**Requirement**
For the data below, say how many lines contain "computer". Only the number should be given.

**Given entries**
________________________________________
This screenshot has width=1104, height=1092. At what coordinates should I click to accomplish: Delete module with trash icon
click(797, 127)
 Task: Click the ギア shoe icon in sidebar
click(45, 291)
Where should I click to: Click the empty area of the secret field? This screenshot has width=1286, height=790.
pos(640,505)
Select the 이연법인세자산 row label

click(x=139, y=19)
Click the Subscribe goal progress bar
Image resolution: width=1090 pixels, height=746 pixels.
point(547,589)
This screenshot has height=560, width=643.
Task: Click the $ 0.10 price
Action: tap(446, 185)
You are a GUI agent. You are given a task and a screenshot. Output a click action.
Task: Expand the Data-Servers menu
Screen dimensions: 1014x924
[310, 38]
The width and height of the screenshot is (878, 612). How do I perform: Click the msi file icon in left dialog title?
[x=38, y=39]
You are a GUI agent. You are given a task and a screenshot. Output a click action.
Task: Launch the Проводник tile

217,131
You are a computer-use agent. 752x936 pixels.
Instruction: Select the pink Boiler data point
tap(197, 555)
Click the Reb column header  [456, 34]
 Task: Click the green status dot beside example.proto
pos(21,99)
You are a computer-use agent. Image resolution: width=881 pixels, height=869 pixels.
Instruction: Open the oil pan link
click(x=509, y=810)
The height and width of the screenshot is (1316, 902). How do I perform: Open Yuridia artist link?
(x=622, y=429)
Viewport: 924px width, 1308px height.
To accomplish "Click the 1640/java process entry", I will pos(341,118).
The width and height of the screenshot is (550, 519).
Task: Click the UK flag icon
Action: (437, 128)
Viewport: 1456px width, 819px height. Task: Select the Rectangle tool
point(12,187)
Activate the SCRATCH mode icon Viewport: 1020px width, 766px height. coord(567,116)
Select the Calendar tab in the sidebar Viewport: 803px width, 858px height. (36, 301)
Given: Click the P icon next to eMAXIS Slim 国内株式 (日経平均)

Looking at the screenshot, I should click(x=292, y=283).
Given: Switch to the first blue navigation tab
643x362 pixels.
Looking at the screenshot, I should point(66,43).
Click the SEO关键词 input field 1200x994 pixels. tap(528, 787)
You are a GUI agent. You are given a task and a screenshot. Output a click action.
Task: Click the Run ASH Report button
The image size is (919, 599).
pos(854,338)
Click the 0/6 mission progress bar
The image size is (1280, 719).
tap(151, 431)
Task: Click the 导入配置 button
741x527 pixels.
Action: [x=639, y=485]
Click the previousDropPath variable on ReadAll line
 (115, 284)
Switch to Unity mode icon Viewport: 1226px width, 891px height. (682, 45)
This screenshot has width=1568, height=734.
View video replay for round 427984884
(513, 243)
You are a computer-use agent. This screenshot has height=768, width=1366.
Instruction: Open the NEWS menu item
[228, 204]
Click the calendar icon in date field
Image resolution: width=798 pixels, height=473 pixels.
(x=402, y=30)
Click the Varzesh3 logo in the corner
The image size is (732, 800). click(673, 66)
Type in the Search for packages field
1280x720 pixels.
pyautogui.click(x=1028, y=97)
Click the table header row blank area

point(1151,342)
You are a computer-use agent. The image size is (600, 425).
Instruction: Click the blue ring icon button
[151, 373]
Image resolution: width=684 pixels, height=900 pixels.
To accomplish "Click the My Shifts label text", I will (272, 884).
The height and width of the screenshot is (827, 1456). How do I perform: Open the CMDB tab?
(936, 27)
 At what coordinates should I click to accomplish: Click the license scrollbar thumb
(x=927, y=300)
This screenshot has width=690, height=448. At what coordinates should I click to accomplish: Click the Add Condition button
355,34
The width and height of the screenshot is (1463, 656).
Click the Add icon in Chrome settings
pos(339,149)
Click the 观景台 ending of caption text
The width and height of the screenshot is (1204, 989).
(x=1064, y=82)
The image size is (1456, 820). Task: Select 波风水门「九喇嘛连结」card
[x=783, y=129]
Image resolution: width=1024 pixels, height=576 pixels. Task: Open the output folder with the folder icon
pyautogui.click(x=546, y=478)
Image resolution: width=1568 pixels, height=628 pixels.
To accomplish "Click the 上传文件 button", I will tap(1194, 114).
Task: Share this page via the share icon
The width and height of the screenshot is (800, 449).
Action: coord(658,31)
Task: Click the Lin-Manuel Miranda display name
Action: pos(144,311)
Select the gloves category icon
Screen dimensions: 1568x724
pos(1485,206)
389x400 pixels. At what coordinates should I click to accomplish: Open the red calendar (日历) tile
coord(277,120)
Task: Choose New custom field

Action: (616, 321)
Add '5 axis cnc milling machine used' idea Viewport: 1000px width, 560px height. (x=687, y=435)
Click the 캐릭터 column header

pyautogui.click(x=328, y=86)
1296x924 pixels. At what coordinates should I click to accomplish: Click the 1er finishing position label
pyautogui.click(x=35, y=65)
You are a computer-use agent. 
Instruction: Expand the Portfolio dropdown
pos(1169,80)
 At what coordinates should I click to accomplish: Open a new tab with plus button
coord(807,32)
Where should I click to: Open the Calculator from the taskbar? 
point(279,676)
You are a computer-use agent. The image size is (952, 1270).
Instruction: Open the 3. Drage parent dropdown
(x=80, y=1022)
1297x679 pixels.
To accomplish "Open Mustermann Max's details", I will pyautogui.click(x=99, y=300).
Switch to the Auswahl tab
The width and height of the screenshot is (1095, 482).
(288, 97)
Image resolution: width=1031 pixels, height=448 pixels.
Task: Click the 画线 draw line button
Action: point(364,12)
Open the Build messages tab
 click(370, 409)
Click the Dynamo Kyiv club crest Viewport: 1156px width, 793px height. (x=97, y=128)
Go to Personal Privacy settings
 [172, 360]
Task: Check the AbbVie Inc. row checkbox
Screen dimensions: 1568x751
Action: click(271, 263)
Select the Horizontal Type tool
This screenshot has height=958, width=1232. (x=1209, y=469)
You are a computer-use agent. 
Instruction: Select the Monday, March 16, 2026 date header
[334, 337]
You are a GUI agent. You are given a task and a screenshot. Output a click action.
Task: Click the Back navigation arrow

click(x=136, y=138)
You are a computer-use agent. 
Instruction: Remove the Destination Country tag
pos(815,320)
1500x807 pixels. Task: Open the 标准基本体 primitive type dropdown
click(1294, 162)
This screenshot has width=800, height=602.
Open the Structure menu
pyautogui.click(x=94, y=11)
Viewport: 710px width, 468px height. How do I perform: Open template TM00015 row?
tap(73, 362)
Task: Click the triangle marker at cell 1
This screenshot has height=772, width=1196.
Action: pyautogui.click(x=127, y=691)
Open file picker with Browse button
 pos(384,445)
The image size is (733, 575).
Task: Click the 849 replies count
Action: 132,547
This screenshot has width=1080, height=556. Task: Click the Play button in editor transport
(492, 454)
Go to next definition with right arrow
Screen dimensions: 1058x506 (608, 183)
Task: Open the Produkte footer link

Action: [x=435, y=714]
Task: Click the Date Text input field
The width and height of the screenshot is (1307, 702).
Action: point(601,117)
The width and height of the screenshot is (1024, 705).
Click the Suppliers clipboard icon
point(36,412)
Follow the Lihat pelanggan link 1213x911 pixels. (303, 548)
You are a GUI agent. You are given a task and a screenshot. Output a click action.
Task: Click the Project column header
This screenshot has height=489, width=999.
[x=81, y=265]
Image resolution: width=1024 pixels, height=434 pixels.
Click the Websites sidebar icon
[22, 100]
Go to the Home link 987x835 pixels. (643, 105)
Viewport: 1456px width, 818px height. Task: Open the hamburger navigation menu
________________________________________
**Output below**
8